Further north, more worrying news emerged out of Moscow Tuesday morning, as Russia’s COVID-19 task force reported 1,154 new coronavirus cases, the largest daily jump yet and the first time the Russian daily total has topped 1k, while another 11 deaths brought the country’s total to 58. Russia’s total of 7,497 cases of Covid-19 is fewer than other major European countries, but the virus has continued to steadily accelerate even after the Kremlin extended Russia’s country-wide “holiday” (a strict lockdown) until the end of April.

From Beijing, to Singapore, to Silicon Valley, the coronavirus has given governments an excuse to test out new surveillance tactics in the name of ‘contact tracing’ and outbreak suppression. Now, Germany is getting in on the action by promoting a health tracking app released by Germany’s federal health agency that can alert health officials to possible signs of COVID-19.

Per the FT:

Germany’s federal health agency has unveiled a coronavirus-tracking app that links to fitness bands and smartwatches, which it says will help map the spread of Covid-19 by monitoring anonymised data for tell-tale signs of infection. The app asks for permission to access users’ approximate location, and data including resting pulse, sleep and activity levels, which tend to change significantly in the case of acute respiratory diseases. The Robert Koch Institute developed the app in conjunction with Thryve, a Berlin start-up. “If the number of symptomatic patients can be recorded in a sufficiently large sample, this could help us to draw conclusions earlier on the occurrence of infection, distribution and also the effectiveness of the measures taken,” said Professor Lothar Wieler, president of the Robert Koch Institute.

Since the early weeks of the epidemic, the general peer-reviewed medical journal “The Lancet” has become widely known outside of the usual medical circles as a source of the latest research on the novel coronavirus. A study published this week in the magazine found that school closures have a limited impact on the spread of coronavirus and should be more rigorously weighed against their serious economic impact, according to a study by researchers at University College London. Data from 16 studies on the Sars outbreak and other coronaviruses in mainland China, Hong Kong and Singapore suggest that school closures did not contribute to the control of the epidemic, concluded the researchers in a paper published in The Lancet on Tuesday.
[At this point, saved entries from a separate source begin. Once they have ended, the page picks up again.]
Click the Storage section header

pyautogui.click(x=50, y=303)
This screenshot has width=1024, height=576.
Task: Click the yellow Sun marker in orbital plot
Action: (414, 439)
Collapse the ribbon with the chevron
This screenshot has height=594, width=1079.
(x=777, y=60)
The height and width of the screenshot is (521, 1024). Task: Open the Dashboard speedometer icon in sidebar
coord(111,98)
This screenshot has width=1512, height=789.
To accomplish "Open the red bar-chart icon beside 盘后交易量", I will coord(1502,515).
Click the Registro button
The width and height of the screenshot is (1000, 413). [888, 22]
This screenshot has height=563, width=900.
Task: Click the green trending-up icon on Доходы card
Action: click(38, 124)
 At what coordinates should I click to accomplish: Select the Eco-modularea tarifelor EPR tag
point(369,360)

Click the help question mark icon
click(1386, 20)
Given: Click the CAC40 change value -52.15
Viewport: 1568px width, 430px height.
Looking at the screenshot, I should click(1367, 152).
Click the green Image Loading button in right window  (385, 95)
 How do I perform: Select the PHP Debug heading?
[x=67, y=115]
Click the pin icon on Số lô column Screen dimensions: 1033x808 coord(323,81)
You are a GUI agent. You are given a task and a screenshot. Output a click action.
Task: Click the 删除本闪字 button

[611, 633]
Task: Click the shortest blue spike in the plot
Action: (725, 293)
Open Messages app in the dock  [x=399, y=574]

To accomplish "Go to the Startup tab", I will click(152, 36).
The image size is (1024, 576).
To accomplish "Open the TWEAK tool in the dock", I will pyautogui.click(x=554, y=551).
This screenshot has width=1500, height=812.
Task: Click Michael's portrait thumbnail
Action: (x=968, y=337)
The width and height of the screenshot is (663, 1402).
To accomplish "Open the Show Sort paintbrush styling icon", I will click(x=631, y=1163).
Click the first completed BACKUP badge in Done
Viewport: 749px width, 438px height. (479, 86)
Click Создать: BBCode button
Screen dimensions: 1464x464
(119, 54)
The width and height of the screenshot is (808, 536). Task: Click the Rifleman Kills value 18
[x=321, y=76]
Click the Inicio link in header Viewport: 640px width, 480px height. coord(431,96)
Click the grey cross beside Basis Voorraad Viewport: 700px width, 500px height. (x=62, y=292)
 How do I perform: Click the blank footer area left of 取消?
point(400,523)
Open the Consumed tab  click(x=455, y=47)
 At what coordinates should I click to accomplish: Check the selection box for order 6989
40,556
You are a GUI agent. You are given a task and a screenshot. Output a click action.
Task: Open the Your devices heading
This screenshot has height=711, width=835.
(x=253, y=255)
The Iranian military – which is a wholly separate entity from the IRGC – has cancelled a military parade that had been scheduled for later this month, saying it will instead push the soldiers to help with the outbreak.

Also: After announcing plans to declare a month-long ‘state of emergency’ in 7 provinces (including Tokyo), Japanese PM Abe did just that when he officially announced the plan on Tuesday morning, a move that had been widely telegraphed in advance. Though Japan’s constitution doesn’t allow the government to hand out punishments for violators, it has asked non-essential businesses and schools to close, while ‘essential’ businesses like banks and grocers to remain open. His government has also announced plans for a stimulus package worth nearly $1 trillion.

Finally, last night, Downing Street shocked the world when it announced that UK PM Boris Johnson had been moved to the ICU “as a precaution” after experiencing some heightened difficulty breathing. After doctors started to speculate that he would very likely be placed on a ventilator, the government decided to re-examine its decision not to provide complete transparency to the press, and instead leaked a report to the London Times offering more details about Johnson’s condition with one critical admission: Doctor’s said Johnson wasn’t in bad enough shape to warrant being admitted to the ICU under normal circumstances, but given the novelty of the virus, and Johnson’s importance, he was moved as a precaution.

Meanwhile, ministers are demanding to know more about the government’s contingency planning as for who will be responsible for critical national security duties, including the handling of the UK’s nuclear deterrent. So far, Dominic Raab, Johnson’s foreign secretary, has been deputized to step up if Johnson becomes incapacitated.